Entries from a dataset:
◇ ◇ ◇

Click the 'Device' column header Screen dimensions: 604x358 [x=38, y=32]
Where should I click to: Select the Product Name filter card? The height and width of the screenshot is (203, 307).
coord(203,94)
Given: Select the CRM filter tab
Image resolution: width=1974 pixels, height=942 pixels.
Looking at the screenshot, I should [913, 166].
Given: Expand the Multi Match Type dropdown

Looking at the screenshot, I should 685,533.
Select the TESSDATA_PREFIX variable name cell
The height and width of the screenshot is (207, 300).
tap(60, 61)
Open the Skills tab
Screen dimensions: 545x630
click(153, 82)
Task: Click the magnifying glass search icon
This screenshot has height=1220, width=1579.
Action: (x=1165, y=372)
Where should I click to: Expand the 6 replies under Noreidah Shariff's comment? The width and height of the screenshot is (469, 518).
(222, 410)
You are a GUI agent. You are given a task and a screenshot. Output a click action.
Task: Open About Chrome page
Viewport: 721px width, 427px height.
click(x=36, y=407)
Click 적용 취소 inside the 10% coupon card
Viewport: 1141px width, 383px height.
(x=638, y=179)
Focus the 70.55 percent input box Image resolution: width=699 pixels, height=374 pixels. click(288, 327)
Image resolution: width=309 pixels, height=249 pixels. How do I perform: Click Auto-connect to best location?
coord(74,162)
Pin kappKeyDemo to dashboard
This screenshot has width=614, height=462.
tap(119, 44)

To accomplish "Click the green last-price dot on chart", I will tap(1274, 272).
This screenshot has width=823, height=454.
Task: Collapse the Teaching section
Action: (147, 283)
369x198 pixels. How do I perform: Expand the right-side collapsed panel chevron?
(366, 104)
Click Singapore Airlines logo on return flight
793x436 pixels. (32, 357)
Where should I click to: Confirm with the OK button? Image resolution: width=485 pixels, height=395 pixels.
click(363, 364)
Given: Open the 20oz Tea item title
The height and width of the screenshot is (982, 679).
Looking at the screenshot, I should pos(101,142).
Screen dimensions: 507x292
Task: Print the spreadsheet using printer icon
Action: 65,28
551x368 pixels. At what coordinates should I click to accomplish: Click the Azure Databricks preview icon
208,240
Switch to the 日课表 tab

◇ ◇ ◇

### Given exercise
Copy all of the material above, line by line, with no changes.

### Result for this exercise
Click the 'Device' column header Screen dimensions: 604x358 [x=38, y=32]
Where should I click to: Select the Product Name filter card? The height and width of the screenshot is (203, 307).
coord(203,94)
Given: Select the CRM filter tab
Image resolution: width=1974 pixels, height=942 pixels.
Looking at the screenshot, I should [913, 166].
Given: Expand the Multi Match Type dropdown

Looking at the screenshot, I should 685,533.
Select the TESSDATA_PREFIX variable name cell
The height and width of the screenshot is (207, 300).
tap(60, 61)
Open the Skills tab
Screen dimensions: 545x630
click(153, 82)
Task: Click the magnifying glass search icon
This screenshot has height=1220, width=1579.
Action: (x=1165, y=372)
Where should I click to: Expand the 6 replies under Noreidah Shariff's comment? The width and height of the screenshot is (469, 518).
(222, 410)
You are a GUI agent. You are given a task and a screenshot. Output a click action.
Task: Open About Chrome page
Viewport: 721px width, 427px height.
click(x=36, y=407)
Click 적용 취소 inside the 10% coupon card
Viewport: 1141px width, 383px height.
(x=638, y=179)
Focus the 70.55 percent input box Image resolution: width=699 pixels, height=374 pixels. click(288, 327)
Image resolution: width=309 pixels, height=249 pixels. How do I perform: Click Auto-connect to best location?
coord(74,162)
Pin kappKeyDemo to dashboard
This screenshot has width=614, height=462.
tap(119, 44)

To accomplish "Click the green last-price dot on chart", I will tap(1274, 272).
This screenshot has width=823, height=454.
Task: Collapse the Teaching section
Action: (147, 283)
369x198 pixels. How do I perform: Expand the right-side collapsed panel chevron?
(366, 104)
Click Singapore Airlines logo on return flight
793x436 pixels. (32, 357)
Where should I click to: Confirm with the OK button? Image resolution: width=485 pixels, height=395 pixels.
click(363, 364)
Given: Open the 20oz Tea item title
The height and width of the screenshot is (982, 679).
Looking at the screenshot, I should pos(101,142).
Screen dimensions: 507x292
Task: Print the spreadsheet using printer icon
Action: 65,28
551x368 pixels. At what coordinates should I click to accomplish: Click the Azure Databricks preview icon
208,240
Switch to the 日课表 tab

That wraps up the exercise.